(EXERCISE REQUIREMENTS):
After finding "You are a computer-use agent." in the data, write out its line and all following lines without change, up to and including the last one. Leave out pictures.

(DATA):
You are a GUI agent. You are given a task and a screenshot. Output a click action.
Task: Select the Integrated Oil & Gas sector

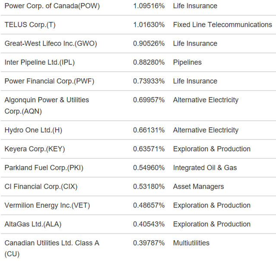coord(205,168)
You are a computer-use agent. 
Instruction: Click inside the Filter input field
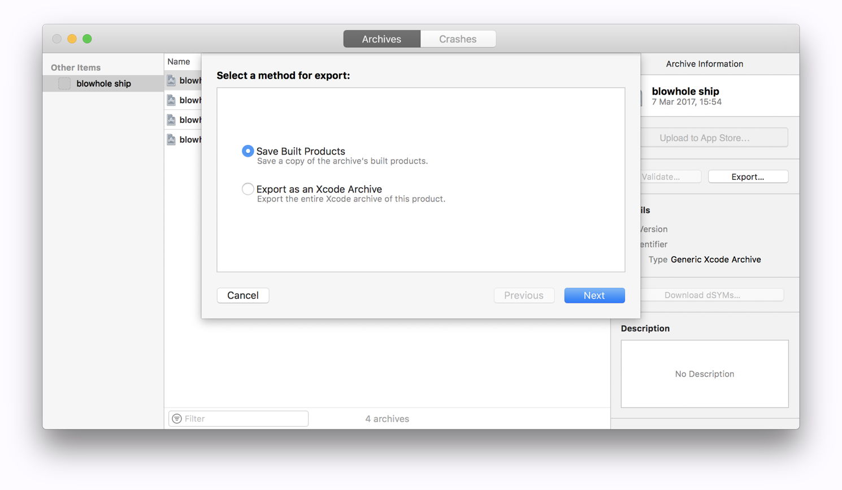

(RESULT BELOW):
You are a computer-use agent. 
Instruction: Click inside the Filter input field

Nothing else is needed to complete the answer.